*** Opening of Passage shown ***

Graduate School of Arts and Sciences Marks 70th Anniversary

While Brandeis celebrates its 75th anniversary, the Graduate School of Arts and Sciences — the university’s oldest and largest graduate school — is toasting its 70th year of conferring master’s, doctoral, and post-baccalaureate degrees.

GSAS launched in 1953 with 38 students, five programs, four departments, and $1,400 PhD stipends. Today, it boasts more than 10,000 alumni (who live in 74 countries) and has more than 950 students enrolled in more than 40 master’s, doctoral, and post-baccalaureate programs. Its largest degree-granting programs are the MS in computer science, the PhD in neuroscience, the MS in computational linguistics, the PhD in physics, and the PhD in molecular and cell biology.

Its graduates have gone on to win the highest accolades in their fields, including the Abel Prize in mathematics, the A.M. Turing Award in computing, the Pulitzer Prize, the MacArthur “genius” grant, and the National Book Award.

“GSAS prepares scientists, social scientists, humanists, and experts in the creative arts to work in a broad range of settings across the country and around the world,” says Wendy Cadge, the school’s dean. “Our small size and the opportunity to collaborate closely with faculty and student colleagues across disciplines prepares our students to lead in all walks of life.”

Since January, to mark the 70th anniversary, nearly 600 faculty, students, and alumni have gathered over Zoom or in person to learn from the research of current students and contribute memories to the GSAS website.

*** Close of Passage shown ***

### Task to complete:
Extend the article on the graduate school's 70th anniversary, picking up right after its final sentence. The items that come next are drawn from a separate source.

*** Opening of Listed entries ***

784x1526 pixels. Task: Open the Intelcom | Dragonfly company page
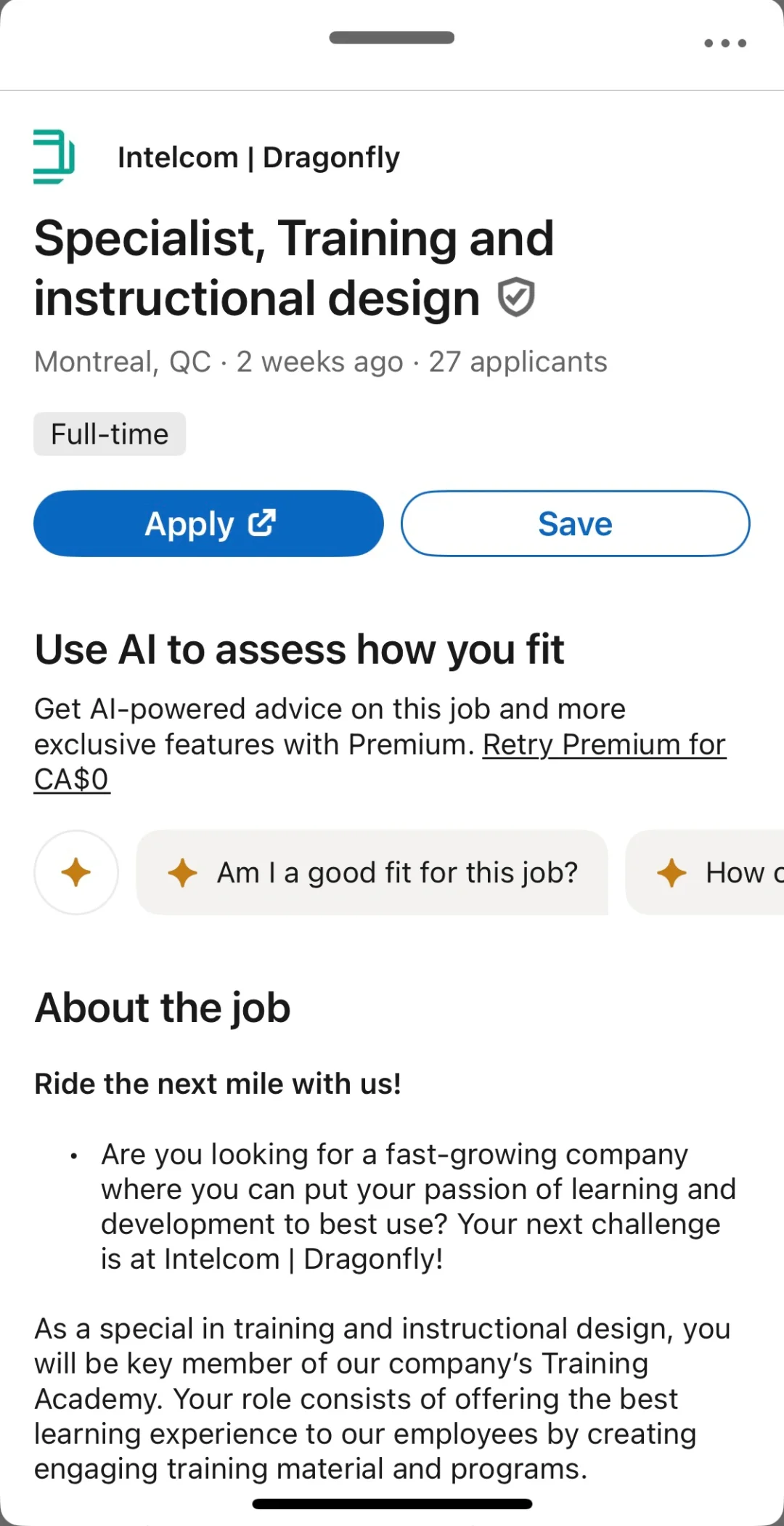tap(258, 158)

*** Close of Listed entries ***
*** Opening of Listed entries ***

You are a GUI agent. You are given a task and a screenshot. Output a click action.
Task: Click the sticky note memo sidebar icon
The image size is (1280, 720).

*** Close of Listed entries ***
*** Opening of Listed entries ***

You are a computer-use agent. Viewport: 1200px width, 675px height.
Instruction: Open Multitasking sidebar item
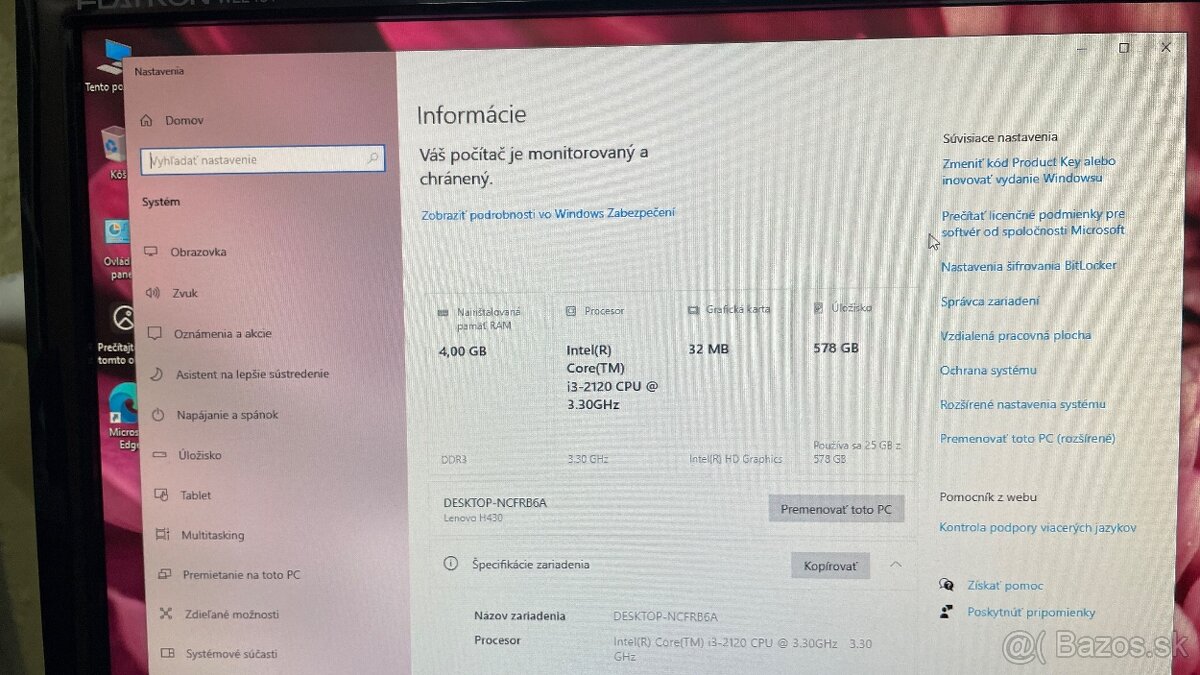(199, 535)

*** Close of Listed entries ***

### Exercise answer:
“My favorite memory from [biochemist] Chris Miller’s lab is getting a hard-won outcome from an experiment, and dancing up and down the hall with him,” Chari Smith, GSAS PhD’89, wrote on the website.

Merrill Joan Gerber, GSAS MA’81, who studied English at Brandeis, remembered, “One snowy day in 1960, I was on the way to a class at Rabb Hall from my room next to the Castle in Schwartz Hall. As I tried to balance on the icy path going downward to the entrance, I collided with another woman, and we both fell down, clutching each other and laughing a bit. As we helped one another up, I realized I was looking at the face of Eleanor Roosevelt. A moment of great joy, never to be forgotten.”

John M. Vail, GSAS PhD’60, who studied physics, managed to escape the lab regularly. “Each day after lunch, I spent a couple of hours browsing in the library,” he wrote. “There, I first encountered the works of Hemingway, Steinbeck, and Caldwell — and, most important, of Faulkner. Beyond that, my wife and I were able to attend evenings in small schoolhouses around Boston where Robert Frost would spend an hour or so ‘saying’ some of his poems. This was truly the thrill of a lifetime.”